**** ITEMS ****

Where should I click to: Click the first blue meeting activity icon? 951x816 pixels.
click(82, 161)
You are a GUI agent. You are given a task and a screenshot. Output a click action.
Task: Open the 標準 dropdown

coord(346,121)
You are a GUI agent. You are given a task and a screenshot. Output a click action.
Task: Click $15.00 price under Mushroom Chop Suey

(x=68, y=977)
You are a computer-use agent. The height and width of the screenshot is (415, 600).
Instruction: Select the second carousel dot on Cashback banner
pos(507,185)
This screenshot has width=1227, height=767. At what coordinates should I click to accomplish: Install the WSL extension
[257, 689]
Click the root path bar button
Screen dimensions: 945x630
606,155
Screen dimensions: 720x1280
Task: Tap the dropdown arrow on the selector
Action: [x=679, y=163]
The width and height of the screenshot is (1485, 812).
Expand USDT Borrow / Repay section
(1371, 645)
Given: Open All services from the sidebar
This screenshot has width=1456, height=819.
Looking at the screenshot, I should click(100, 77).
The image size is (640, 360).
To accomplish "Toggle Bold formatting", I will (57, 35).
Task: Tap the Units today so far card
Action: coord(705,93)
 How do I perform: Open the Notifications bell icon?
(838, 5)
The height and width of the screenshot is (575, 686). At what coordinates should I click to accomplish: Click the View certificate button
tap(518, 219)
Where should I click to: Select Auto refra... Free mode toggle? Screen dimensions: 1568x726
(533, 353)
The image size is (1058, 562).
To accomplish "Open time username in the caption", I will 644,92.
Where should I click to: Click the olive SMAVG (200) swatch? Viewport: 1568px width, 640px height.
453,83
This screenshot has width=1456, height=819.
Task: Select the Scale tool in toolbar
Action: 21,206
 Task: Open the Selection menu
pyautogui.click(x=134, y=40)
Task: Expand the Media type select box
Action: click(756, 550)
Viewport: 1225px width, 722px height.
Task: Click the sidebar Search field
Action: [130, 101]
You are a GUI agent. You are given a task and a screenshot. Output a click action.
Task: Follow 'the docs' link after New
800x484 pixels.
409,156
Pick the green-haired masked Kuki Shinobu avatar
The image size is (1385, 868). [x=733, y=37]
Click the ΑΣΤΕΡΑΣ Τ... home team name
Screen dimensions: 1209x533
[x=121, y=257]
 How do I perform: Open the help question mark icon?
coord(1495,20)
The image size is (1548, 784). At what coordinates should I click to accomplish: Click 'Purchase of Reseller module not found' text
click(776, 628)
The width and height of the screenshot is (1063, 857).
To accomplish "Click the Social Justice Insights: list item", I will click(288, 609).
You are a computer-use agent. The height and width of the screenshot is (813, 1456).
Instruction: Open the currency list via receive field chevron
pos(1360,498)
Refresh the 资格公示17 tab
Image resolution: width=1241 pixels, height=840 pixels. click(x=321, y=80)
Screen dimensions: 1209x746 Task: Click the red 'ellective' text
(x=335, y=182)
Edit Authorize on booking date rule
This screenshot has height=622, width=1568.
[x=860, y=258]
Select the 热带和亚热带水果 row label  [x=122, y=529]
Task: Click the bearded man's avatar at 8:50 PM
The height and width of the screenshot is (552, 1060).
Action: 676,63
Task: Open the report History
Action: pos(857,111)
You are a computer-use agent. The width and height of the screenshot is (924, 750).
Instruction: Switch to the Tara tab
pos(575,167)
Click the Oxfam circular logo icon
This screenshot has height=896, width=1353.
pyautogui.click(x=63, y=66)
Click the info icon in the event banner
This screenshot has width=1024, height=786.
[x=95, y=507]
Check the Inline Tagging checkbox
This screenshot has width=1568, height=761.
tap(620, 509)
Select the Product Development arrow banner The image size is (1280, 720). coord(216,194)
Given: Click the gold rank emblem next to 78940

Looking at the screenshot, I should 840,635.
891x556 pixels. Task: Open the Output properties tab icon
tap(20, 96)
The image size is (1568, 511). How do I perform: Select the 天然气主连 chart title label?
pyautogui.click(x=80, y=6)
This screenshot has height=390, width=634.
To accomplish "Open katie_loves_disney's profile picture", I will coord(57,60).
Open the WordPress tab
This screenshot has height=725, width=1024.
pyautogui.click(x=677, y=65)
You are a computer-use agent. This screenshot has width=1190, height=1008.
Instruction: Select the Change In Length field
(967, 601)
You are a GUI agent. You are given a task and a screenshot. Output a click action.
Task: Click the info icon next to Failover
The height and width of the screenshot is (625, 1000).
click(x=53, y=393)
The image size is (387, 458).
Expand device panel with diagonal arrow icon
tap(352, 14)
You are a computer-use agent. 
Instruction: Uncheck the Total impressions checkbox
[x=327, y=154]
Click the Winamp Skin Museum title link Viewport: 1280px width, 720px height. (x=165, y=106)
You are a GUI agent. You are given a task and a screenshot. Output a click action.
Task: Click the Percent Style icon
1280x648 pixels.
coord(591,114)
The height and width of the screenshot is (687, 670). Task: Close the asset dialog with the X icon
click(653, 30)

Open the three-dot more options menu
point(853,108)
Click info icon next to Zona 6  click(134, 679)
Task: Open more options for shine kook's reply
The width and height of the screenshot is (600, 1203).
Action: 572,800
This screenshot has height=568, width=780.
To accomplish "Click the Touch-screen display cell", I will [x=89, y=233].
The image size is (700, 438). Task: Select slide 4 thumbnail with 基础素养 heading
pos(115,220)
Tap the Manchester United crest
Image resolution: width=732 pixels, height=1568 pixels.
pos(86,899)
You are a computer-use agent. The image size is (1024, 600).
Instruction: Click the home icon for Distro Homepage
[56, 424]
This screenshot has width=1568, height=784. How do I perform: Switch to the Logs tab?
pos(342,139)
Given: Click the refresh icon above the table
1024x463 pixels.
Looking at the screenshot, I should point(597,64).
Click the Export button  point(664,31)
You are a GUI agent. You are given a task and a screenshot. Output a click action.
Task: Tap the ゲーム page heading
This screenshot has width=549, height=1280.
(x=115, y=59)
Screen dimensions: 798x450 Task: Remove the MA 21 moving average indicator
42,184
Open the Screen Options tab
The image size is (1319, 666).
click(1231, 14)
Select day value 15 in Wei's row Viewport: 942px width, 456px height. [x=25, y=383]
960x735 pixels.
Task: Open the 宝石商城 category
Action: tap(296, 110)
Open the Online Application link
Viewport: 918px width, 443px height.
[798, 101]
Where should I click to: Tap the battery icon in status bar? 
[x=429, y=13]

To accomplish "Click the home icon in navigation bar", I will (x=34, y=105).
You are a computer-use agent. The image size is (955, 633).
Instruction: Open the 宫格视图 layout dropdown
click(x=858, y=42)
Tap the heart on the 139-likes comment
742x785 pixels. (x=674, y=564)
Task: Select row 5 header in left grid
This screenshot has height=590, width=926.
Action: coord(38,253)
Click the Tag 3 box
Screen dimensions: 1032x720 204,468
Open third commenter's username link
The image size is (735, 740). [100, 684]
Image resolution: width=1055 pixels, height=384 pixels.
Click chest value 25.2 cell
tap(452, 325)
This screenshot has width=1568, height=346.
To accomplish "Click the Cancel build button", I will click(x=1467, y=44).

****

-- WHAT YOU NEED TO DO --
Copy out every line of the records above word for word, with no changes.

-- RESULT OF THIS TASK --
Where should I click to: Click the first blue meeting activity icon? 951x816 pixels.
click(82, 161)
You are a GUI agent. You are given a task and a screenshot. Output a click action.
Task: Open the 標準 dropdown

coord(346,121)
You are a GUI agent. You are given a task and a screenshot. Output a click action.
Task: Click $15.00 price under Mushroom Chop Suey

(x=68, y=977)
You are a computer-use agent. The height and width of the screenshot is (415, 600).
Instruction: Select the second carousel dot on Cashback banner
pos(507,185)
This screenshot has width=1227, height=767. At what coordinates should I click to accomplish: Install the WSL extension
[257, 689]
Click the root path bar button
Screen dimensions: 945x630
606,155
Screen dimensions: 720x1280
Task: Tap the dropdown arrow on the selector
Action: [x=679, y=163]
The width and height of the screenshot is (1485, 812).
Expand USDT Borrow / Repay section
(1371, 645)
Given: Open All services from the sidebar
This screenshot has width=1456, height=819.
Looking at the screenshot, I should click(100, 77).
The image size is (640, 360).
To accomplish "Toggle Bold formatting", I will (57, 35).
Task: Tap the Units today so far card
Action: coord(705,93)
 How do I perform: Open the Notifications bell icon?
(838, 5)
The height and width of the screenshot is (575, 686). At what coordinates should I click to accomplish: Click the View certificate button
tap(518, 219)
Where should I click to: Select Auto refra... Free mode toggle? Screen dimensions: 1568x726
(533, 353)
The image size is (1058, 562).
To accomplish "Open time username in the caption", I will 644,92.
Where should I click to: Click the olive SMAVG (200) swatch? Viewport: 1568px width, 640px height.
453,83
This screenshot has width=1456, height=819.
Task: Select the Scale tool in toolbar
Action: 21,206
 Task: Open the Selection menu
pyautogui.click(x=134, y=40)
Task: Expand the Media type select box
Action: click(756, 550)
Viewport: 1225px width, 722px height.
Task: Click the sidebar Search field
Action: [130, 101]
You are a GUI agent. You are given a task and a screenshot. Output a click action.
Task: Follow 'the docs' link after New
800x484 pixels.
409,156
Pick the green-haired masked Kuki Shinobu avatar
The image size is (1385, 868). [x=733, y=37]
Click the ΑΣΤΕΡΑΣ Τ... home team name
Screen dimensions: 1209x533
[x=121, y=257]
 How do I perform: Open the help question mark icon?
coord(1495,20)
The image size is (1548, 784). At what coordinates should I click to accomplish: Click 'Purchase of Reseller module not found' text
click(776, 628)
The width and height of the screenshot is (1063, 857).
To accomplish "Click the Social Justice Insights: list item", I will click(288, 609).
You are a computer-use agent. The height and width of the screenshot is (813, 1456).
Instruction: Open the currency list via receive field chevron
pos(1360,498)
Refresh the 资格公示17 tab
Image resolution: width=1241 pixels, height=840 pixels. click(x=321, y=80)
Screen dimensions: 1209x746 Task: Click the red 'ellective' text
(x=335, y=182)
Edit Authorize on booking date rule
This screenshot has height=622, width=1568.
[x=860, y=258]
Select the 热带和亚热带水果 row label  [x=122, y=529]
Task: Click the bearded man's avatar at 8:50 PM
The height and width of the screenshot is (552, 1060).
Action: 676,63
Task: Open the report History
Action: pos(857,111)
You are a computer-use agent. The width and height of the screenshot is (924, 750).
Instruction: Switch to the Tara tab
pos(575,167)
Click the Oxfam circular logo icon
This screenshot has height=896, width=1353.
pyautogui.click(x=63, y=66)
Click the info icon in the event banner
This screenshot has width=1024, height=786.
[x=95, y=507]
Check the Inline Tagging checkbox
This screenshot has width=1568, height=761.
tap(620, 509)
Select the Product Development arrow banner The image size is (1280, 720). coord(216,194)
Given: Click the gold rank emblem next to 78940

Looking at the screenshot, I should 840,635.
891x556 pixels. Task: Open the Output properties tab icon
tap(20, 96)
The image size is (1568, 511). How do I perform: Select the 天然气主连 chart title label?
pyautogui.click(x=80, y=6)
This screenshot has height=390, width=634.
To accomplish "Open katie_loves_disney's profile picture", I will coord(57,60).
Open the WordPress tab
This screenshot has height=725, width=1024.
pyautogui.click(x=677, y=65)
You are a computer-use agent. This screenshot has width=1190, height=1008.
Instruction: Select the Change In Length field
(967, 601)
You are a GUI agent. You are given a task and a screenshot. Output a click action.
Task: Click the info icon next to Failover
The height and width of the screenshot is (625, 1000).
click(x=53, y=393)
The image size is (387, 458).
Expand device panel with diagonal arrow icon
tap(352, 14)
You are a computer-use agent. 
Instruction: Uncheck the Total impressions checkbox
[x=327, y=154]
Click the Winamp Skin Museum title link Viewport: 1280px width, 720px height. (x=165, y=106)
You are a GUI agent. You are given a task and a screenshot. Output a click action.
Task: Click the Percent Style icon
1280x648 pixels.
coord(591,114)
The height and width of the screenshot is (687, 670). Task: Close the asset dialog with the X icon
click(653, 30)

Open the three-dot more options menu
point(853,108)
Click info icon next to Zona 6  click(134, 679)
Task: Open more options for shine kook's reply
The width and height of the screenshot is (600, 1203).
Action: 572,800
This screenshot has height=568, width=780.
To accomplish "Click the Touch-screen display cell", I will [x=89, y=233].
The image size is (700, 438). Task: Select slide 4 thumbnail with 基础素养 heading
pos(115,220)
Tap the Manchester United crest
Image resolution: width=732 pixels, height=1568 pixels.
pos(86,899)
You are a computer-use agent. The image size is (1024, 600).
Instruction: Click the home icon for Distro Homepage
[56, 424]
This screenshot has width=1568, height=784. How do I perform: Switch to the Logs tab?
pos(342,139)
Given: Click the refresh icon above the table
1024x463 pixels.
Looking at the screenshot, I should point(597,64).
Click the Export button  point(664,31)
You are a GUI agent. You are given a task and a screenshot. Output a click action.
Task: Tap the ゲーム page heading
This screenshot has width=549, height=1280.
(x=115, y=59)
Screen dimensions: 798x450 Task: Remove the MA 21 moving average indicator
42,184
Open the Screen Options tab
The image size is (1319, 666).
click(1231, 14)
Select day value 15 in Wei's row Viewport: 942px width, 456px height. [x=25, y=383]
960x735 pixels.
Task: Open the 宝石商城 category
Action: tap(296, 110)
Open the Online Application link
Viewport: 918px width, 443px height.
[798, 101]
Where should I click to: Tap the battery icon in status bar? 
[x=429, y=13]

To accomplish "Click the home icon in navigation bar", I will (x=34, y=105).
You are a computer-use agent. The image size is (955, 633).
Instruction: Open the 宫格视图 layout dropdown
click(x=858, y=42)
Tap the heart on the 139-likes comment
742x785 pixels. (x=674, y=564)
Task: Select row 5 header in left grid
This screenshot has height=590, width=926.
Action: coord(38,253)
Click the Tag 3 box
Screen dimensions: 1032x720 204,468
Open third commenter's username link
The image size is (735, 740). [100, 684]
Image resolution: width=1055 pixels, height=384 pixels.
Click chest value 25.2 cell
tap(452, 325)
This screenshot has width=1568, height=346.
To accomplish "Click the Cancel build button", I will click(x=1467, y=44).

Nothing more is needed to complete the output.